• _WRITTEN EXERCISE_: Count the lines of the data below that contain the string "team", treating uppercase and lowercase letters as different. Give only the number.

• _DATA LINES_:
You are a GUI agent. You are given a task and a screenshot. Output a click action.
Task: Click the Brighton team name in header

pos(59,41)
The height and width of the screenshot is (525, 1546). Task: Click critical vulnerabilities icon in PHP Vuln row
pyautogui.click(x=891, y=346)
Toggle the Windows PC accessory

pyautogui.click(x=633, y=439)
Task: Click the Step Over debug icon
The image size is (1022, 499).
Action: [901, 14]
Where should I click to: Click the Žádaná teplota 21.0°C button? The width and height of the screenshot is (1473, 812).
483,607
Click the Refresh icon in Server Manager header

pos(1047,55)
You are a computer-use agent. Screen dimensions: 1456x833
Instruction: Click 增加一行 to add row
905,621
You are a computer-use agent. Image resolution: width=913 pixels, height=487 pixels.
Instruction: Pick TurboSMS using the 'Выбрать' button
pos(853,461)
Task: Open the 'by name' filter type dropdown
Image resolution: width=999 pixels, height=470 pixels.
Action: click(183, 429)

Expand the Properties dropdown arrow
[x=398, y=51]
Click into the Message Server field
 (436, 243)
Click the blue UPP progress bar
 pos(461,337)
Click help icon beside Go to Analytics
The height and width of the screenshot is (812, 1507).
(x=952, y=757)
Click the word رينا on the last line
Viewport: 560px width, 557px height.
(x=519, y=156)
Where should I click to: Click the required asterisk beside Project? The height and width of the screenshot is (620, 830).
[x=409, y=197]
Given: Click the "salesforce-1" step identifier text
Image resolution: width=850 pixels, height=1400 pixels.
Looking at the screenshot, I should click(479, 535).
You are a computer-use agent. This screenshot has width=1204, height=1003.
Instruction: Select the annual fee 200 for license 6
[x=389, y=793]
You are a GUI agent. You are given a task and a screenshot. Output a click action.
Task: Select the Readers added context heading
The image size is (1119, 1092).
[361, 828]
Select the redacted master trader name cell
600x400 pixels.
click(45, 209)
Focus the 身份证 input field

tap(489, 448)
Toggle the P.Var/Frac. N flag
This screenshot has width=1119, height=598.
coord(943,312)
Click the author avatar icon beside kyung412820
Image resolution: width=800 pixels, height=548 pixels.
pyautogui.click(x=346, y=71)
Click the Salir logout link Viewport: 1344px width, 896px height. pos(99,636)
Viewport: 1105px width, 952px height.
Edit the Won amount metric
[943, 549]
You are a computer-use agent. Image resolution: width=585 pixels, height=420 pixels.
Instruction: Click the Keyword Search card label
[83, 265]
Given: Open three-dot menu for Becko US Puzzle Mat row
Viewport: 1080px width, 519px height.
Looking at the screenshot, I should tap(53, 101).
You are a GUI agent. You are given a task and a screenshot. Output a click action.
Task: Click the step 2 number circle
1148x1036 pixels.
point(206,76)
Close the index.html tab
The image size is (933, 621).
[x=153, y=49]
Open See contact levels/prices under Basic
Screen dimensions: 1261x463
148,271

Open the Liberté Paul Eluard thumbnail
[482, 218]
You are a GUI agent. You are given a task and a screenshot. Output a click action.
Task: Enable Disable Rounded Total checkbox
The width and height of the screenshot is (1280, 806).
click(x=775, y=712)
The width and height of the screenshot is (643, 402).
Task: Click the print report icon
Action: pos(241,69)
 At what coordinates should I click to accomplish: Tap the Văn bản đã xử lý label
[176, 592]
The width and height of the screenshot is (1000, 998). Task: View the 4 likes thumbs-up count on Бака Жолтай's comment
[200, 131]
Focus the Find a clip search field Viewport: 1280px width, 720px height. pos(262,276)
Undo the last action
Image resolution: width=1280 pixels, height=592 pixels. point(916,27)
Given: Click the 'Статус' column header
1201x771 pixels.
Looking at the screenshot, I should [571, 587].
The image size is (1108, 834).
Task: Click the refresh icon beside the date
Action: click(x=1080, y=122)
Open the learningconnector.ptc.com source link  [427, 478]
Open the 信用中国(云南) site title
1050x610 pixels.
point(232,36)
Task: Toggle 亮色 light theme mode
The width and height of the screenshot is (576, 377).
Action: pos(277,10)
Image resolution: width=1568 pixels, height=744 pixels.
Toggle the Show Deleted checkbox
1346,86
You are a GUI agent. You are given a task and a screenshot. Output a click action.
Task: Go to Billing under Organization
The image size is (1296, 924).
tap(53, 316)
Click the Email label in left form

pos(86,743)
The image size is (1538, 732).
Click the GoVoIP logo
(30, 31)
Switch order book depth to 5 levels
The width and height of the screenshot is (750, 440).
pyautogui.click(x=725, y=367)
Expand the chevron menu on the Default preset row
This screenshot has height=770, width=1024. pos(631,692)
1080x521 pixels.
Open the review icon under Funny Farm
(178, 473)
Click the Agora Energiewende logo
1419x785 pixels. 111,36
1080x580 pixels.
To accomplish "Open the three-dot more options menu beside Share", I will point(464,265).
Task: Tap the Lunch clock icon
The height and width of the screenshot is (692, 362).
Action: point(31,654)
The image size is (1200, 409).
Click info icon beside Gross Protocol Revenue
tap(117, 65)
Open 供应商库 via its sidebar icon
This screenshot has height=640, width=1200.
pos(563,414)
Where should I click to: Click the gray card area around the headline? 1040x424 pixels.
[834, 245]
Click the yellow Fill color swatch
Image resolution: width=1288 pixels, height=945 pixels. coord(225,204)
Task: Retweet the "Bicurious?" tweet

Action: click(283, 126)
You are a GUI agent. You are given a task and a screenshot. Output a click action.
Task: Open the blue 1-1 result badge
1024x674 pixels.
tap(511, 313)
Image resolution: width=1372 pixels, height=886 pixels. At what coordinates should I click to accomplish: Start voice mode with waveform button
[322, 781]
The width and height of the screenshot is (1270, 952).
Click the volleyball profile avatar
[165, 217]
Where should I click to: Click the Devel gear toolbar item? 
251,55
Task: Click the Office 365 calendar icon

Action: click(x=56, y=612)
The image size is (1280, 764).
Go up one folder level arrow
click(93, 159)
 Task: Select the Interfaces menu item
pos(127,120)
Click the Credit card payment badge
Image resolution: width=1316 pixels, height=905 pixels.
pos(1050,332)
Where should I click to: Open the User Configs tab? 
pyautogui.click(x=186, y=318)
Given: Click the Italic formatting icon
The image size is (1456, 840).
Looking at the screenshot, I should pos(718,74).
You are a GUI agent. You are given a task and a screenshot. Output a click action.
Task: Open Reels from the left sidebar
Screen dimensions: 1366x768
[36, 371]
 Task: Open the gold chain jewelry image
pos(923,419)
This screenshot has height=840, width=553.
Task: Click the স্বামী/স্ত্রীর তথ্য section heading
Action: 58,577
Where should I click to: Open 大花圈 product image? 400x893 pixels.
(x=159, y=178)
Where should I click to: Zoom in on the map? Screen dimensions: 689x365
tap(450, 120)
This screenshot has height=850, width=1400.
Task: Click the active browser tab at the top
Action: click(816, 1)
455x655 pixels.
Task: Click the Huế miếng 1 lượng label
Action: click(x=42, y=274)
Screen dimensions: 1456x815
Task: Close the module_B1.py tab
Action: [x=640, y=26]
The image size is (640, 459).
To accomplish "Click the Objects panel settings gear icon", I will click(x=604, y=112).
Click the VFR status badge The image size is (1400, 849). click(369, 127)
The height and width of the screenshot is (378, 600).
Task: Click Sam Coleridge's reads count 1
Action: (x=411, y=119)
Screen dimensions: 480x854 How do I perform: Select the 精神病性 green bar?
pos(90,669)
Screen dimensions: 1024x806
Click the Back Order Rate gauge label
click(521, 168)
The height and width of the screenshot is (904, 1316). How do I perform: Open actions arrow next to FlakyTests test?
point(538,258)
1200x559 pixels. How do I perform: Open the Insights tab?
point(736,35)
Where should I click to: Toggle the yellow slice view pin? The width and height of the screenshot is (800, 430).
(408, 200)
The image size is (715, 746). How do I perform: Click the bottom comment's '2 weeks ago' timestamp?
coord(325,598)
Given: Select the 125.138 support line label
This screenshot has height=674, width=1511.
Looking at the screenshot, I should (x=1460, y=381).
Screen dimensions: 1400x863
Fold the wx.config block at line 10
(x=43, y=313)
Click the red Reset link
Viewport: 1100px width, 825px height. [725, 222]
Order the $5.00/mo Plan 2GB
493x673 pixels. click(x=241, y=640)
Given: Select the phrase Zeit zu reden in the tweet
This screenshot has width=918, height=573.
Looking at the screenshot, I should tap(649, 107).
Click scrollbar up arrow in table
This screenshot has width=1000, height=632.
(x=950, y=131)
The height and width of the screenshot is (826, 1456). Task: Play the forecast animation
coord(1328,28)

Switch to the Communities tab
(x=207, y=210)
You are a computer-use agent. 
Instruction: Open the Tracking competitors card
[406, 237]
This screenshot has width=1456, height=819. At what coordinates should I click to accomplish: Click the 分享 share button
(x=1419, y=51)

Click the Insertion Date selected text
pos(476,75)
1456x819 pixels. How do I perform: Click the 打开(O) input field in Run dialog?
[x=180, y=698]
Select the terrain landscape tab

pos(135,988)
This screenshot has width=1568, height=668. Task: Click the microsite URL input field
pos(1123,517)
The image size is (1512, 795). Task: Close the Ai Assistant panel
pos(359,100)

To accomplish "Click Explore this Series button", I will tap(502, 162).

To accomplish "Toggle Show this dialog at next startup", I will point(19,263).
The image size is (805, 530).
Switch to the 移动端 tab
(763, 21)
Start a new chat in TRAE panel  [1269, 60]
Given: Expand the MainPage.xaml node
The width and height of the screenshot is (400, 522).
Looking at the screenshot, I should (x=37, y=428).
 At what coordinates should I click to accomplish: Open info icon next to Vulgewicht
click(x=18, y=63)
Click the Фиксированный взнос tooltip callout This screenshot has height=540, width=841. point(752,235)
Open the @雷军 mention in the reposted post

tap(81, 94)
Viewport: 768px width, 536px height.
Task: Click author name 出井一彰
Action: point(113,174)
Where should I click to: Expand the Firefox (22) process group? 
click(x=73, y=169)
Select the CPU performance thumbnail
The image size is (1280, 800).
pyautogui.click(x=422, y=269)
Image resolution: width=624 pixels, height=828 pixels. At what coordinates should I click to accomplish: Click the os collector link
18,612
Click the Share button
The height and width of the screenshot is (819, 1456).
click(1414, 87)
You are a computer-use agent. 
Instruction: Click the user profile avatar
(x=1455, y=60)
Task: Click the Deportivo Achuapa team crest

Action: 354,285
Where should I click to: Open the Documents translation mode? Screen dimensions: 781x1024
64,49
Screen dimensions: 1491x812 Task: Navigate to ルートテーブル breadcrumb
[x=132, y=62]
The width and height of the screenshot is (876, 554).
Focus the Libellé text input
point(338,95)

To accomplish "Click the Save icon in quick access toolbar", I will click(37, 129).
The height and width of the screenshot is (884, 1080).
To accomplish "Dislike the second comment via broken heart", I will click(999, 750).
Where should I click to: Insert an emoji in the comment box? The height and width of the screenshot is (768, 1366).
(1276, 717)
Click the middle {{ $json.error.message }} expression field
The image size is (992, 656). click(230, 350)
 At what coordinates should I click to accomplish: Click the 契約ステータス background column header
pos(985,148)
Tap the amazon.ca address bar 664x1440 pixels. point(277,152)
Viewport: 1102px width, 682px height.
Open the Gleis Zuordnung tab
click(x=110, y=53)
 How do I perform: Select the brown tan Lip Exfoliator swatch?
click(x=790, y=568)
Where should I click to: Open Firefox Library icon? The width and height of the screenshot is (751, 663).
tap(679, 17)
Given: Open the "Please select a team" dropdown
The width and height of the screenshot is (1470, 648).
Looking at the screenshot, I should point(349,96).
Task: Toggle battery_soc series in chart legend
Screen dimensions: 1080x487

• _ANSWER TO THE EXERCISE_: 3